Advanced Interpretable Machine Learning Methods for Clinical NGS Big Data of Complex Hereditary Diseases

Advanced Interpretable Machine Learning Methods for Clinical NGS Big Data of Complex Hereditary Diseases

Author: Yudong Cai

Publisher:

Published: 2020

Total Pages: 234

ISBN-13: 9782889662746

DOWNLOAD EBOOK

This eBook is a collection of articles from a Frontiers Research Topic. Frontiers Research Topics are very popular trademarks of the Frontiers Journals Series: they are collections of at least ten articles, all centered on a particular subject. With their unique mix of varied contributions from Original Research to Review Articles, Frontiers Research Topics unify the most influential researchers, the latest key findings and historical advances in a hot research area! Find out more on how to host your own Frontiers Research Topic or contribute to one as an author by contacting the Frontiers Editorial Office: frontiersin.org/about/contact.

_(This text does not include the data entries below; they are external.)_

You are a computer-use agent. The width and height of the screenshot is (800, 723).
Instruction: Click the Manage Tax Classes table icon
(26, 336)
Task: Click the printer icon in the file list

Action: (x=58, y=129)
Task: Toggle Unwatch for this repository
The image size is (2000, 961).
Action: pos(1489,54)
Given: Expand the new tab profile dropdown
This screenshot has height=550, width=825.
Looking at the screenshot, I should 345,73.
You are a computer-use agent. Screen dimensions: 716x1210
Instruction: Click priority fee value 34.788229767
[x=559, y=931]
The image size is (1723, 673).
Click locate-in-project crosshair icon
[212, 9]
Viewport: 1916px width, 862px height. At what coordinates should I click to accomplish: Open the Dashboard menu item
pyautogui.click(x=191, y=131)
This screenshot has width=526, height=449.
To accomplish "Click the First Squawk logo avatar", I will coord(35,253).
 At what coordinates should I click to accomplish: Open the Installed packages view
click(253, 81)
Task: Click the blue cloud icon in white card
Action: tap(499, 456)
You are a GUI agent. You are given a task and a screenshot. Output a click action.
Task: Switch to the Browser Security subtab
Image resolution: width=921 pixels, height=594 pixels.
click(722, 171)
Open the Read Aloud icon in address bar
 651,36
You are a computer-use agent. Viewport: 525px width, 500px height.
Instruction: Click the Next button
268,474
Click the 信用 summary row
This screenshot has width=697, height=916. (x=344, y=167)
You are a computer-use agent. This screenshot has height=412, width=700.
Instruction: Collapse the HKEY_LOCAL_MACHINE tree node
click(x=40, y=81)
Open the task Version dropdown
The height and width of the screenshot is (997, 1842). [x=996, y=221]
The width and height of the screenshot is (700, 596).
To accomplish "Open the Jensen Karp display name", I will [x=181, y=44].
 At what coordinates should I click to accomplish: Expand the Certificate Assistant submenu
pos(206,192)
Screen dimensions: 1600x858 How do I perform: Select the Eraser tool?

Big Data in Omics and Imaging

Big Data in Omics and Imaging

Author: Momiao Xiong

Publisher: CRC Press

Published: 2017-12-01

Total Pages: 668

ISBN-13: 1498725805

DOWNLOAD EBOOK

Big Data in Omics and Imaging: Association Analysis addresses the recent development of association analysis and machine learning for both population and family genomic data in sequencing era. It is unique in that it presents both hypothesis testing and a data mining approach to holistically dissecting the genetic structure of complex traits and to designing efficient strategies for precision medicine. The general frameworks for association analysis and machine learning, developed in the text, can be applied to genomic, epigenomic and imaging data. FEATURES Bridges the gap between the traditional statistical methods and computational tools for small genetic and epigenetic data analysis and the modern advanced statistical methods for big data Provides tools for high dimensional data reduction Discusses searching algorithms for model and variable selection including randomization algorithms, Proximal methods and matrix subset selection Provides real-world examples and case studies Will have an accompanying website with R code The book is designed for graduate students and researchers in genomics, bioinformatics, and data science. It represents the paradigm shift of genetic studies of complex diseases– from shallow to deep genomic analysis, from low-dimensional to high dimensional, multivariate to functional data analysis with next-generation sequencing (NGS) data, and from homogeneous populations to heterogeneous population and pedigree data analysis. Topics covered are: advanced matrix theory, convex optimization algorithms, generalized low rank models, functional data analysis techniques, deep learning principle and machine learning methods for modern association, interaction, pathway and network analysis of rare and common variants, biomarker identification, disease risk and drug response prediction.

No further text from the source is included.